Sparkster rescues Cherry and escapes the exploding castle. If the game is finished on the Hard difficulty, Sparkster returns to the kingdom of Zephyrus, reuniting Cherry with the King and Sherry. With his job done, Sparkster flies elsewhere. If the player has achieved Sparkster's gold form, Sparkster returns to the location where he found the first key and returns it back into its place, reverting to his normal state in the process.

==Reception==

While not as acclaimed as the first game, Sparkster did receive a positive reception. Electronic Gaming Monthly commented that some of the attacks "take some getting used to" and that the game needs more colors, but that the sound effects are fitting and the look is an improvement over the original Rocket Knight Adventures. They summarized it as "overall a good action title" and gave it a 7.2 out of 10. While they criticized the severe slowdown in the later levels, GamePro concluded that the game is "a good progression from the original", applauding the special attacks, smooth graphics and animation, and the fact that the harder difficulty levels actually include new sections in the stages instead of just adding more enemies.

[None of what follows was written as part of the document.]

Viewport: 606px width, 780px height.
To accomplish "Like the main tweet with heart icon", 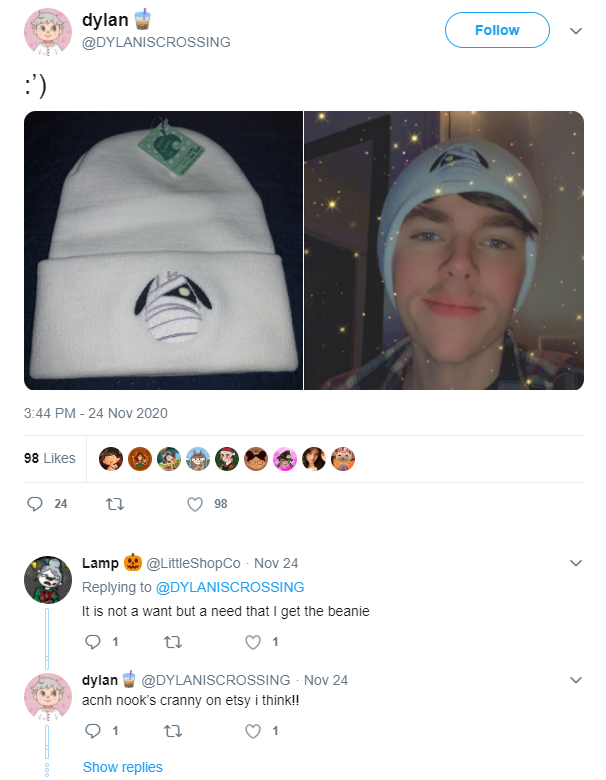I will click(x=195, y=504).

Allgame gave the game a score of 4.5 stars out of a possible 5, stating: "If you're in the mood for some high flying hijinks, and love action-platform games, give this Rocket Knight a whirl. You won't be disappointed".

Review scores
| Publication | Score |
|---|---|
| AllGame | 4.5/5 |
| Famitsu | 8/10, 7/10, 8/10, 8/10 |

==Legacy==
A Sparkster comic based on the game was written by Nigel Kitching and drawn by Keith Page in the UK-made Sonic the Comic. In an interview, Kitching said that Sparkster was the easiest game to adapt into a story, due to it being similar to the Sonic the Hedgehog games. He was working on a second Sparkster story, but the plan was dropped when Fleetway was unable to obtain permission from Konami to use the character.

The 2010 revival of the series, Rocket Knight, takes place 15 years after the events of this game.